Instructions to follow
Scale the part that opens with the line containing "Tap the 23 tick" and closes with the line containing "tap(302, 374)" by rewriting each of those lines, requests included. Multiply every coordinate in the answers by 1.75 and round each result to a whole number, with halves rounded up.

-------- Data lines

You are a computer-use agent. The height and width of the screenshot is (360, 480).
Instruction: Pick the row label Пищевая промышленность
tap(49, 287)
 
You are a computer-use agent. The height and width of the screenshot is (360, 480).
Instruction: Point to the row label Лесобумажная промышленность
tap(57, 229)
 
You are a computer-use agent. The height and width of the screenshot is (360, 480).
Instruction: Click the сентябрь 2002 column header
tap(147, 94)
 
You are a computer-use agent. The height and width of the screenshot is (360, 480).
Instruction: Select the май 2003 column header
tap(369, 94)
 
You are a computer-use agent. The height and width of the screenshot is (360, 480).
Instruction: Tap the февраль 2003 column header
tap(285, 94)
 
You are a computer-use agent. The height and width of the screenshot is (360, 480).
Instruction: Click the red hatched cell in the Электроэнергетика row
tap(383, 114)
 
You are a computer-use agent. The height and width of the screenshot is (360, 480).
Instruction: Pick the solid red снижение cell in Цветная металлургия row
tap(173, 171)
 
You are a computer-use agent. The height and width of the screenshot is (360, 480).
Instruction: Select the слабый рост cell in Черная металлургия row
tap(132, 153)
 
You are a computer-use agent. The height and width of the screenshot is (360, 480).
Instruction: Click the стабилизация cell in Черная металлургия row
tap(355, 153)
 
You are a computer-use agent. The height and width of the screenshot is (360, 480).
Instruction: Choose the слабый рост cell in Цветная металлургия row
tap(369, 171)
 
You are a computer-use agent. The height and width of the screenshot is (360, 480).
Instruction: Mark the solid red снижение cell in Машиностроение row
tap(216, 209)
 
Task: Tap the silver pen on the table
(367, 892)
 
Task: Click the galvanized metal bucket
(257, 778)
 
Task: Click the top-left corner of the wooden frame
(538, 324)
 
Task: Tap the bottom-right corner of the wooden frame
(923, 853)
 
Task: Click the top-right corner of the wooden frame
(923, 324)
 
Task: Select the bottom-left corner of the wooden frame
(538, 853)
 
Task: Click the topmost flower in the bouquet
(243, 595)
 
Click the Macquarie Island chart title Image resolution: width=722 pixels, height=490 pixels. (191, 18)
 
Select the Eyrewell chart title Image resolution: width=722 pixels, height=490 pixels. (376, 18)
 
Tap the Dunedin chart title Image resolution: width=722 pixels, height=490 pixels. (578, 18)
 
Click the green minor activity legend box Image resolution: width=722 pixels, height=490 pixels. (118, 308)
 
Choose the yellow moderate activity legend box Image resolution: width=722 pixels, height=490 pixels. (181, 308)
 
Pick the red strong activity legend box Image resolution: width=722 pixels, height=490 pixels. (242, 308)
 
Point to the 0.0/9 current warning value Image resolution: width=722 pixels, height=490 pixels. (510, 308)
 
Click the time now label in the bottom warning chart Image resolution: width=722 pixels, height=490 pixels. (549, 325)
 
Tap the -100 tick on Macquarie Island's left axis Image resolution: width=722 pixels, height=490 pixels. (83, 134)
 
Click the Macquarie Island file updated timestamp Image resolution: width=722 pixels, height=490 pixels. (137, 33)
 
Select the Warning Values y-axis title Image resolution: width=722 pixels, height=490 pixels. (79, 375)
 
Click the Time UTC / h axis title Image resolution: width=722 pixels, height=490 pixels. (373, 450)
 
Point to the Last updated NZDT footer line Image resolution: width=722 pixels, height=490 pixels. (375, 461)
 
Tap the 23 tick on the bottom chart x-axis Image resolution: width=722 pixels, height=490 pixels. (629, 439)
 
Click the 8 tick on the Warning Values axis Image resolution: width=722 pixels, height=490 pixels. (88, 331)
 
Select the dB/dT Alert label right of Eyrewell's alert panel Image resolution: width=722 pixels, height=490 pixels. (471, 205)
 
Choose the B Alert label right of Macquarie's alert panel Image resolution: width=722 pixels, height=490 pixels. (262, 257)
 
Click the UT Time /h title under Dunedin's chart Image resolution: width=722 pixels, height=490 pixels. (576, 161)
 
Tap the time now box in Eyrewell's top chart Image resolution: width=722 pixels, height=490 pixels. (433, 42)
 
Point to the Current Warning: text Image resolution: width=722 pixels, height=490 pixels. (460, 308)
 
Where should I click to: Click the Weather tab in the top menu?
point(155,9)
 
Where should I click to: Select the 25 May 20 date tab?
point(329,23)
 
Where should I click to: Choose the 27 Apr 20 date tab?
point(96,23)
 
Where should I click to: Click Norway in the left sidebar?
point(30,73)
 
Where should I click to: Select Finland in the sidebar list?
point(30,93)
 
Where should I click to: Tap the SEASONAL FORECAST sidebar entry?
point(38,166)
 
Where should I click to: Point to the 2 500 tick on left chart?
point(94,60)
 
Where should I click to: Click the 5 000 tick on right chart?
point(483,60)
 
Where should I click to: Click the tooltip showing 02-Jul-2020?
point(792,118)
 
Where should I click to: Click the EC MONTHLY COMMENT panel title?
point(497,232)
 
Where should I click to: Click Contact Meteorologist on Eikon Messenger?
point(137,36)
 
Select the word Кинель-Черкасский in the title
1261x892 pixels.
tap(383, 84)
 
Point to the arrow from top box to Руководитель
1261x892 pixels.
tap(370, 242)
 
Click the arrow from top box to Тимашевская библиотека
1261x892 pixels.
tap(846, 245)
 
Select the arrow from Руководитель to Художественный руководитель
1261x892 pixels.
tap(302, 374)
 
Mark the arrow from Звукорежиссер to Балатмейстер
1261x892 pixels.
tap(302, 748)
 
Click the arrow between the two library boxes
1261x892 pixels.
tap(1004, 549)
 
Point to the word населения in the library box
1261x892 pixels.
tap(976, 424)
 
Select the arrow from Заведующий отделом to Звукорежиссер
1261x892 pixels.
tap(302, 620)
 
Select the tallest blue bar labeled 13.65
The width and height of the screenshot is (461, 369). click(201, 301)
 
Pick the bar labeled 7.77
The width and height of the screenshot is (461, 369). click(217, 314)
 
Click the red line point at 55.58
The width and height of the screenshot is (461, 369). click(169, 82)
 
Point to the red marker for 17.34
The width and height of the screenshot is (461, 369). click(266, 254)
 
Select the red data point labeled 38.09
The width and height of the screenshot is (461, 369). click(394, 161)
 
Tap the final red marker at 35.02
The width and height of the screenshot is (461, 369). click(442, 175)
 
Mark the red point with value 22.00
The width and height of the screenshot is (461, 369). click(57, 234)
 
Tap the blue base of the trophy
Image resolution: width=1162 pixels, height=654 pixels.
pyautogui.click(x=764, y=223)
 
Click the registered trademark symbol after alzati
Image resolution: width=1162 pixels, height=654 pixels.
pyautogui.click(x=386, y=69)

----------------

Full answer
Tap the 23 tick on the bottom chart x-axis Image resolution: width=722 pixels, height=490 pixels. (1101, 768)
 
Click the 8 tick on the Warning Values axis Image resolution: width=722 pixels, height=490 pixels. (154, 579)
 
Select the dB/dT Alert label right of Eyrewell's alert panel Image resolution: width=722 pixels, height=490 pixels. (824, 359)
 
Choose the B Alert label right of Macquarie's alert panel Image resolution: width=722 pixels, height=490 pixels. (459, 450)
 
Click the UT Time /h title under Dunedin's chart Image resolution: width=722 pixels, height=490 pixels. (1008, 282)
 
Tap the time now box in Eyrewell's top chart Image resolution: width=722 pixels, height=490 pixels. (758, 74)
 
Point to the Current Warning: text Image resolution: width=722 pixels, height=490 pixels. (805, 539)
 
Where should I click to: Click the Weather tab in the top menu?
point(271,16)
 
Where should I click to: Select the 25 May 20 date tab?
point(576,40)
 
Where should I click to: Choose the 27 Apr 20 date tab?
point(168,40)
 
Where should I click to: Click Norway in the left sidebar?
point(53,128)
 
Where should I click to: Select Finland in the sidebar list?
point(53,163)
 
Where should I click to: Tap the SEASONAL FORECAST sidebar entry?
point(67,291)
 
Where should I click to: Point to the 2 500 tick on left chart?
point(165,105)
 
Where should I click to: Click the 5 000 tick on right chart?
point(845,105)
 
Where should I click to: Click the tooltip showing 02-Jul-2020?
point(1386,207)
 
Where should I click to: Click the EC MONTHLY COMMENT panel title?
point(870,406)
 
Where should I click to: Click Contact Meteorologist on Eikon Messenger?
point(240,63)
 
Select the word Кинель-Черкасский in the title
1261x892 pixels.
tap(670, 147)
 
Point to the arrow from top box to Руководитель
1261x892 pixels.
tap(648, 424)
 
Click the arrow from top box to Тимашевская библиотека
1261x892 pixels.
tap(1481, 429)
 
Select the arrow from Руководитель to Художественный руководитель
1261x892 pixels.
tap(529, 655)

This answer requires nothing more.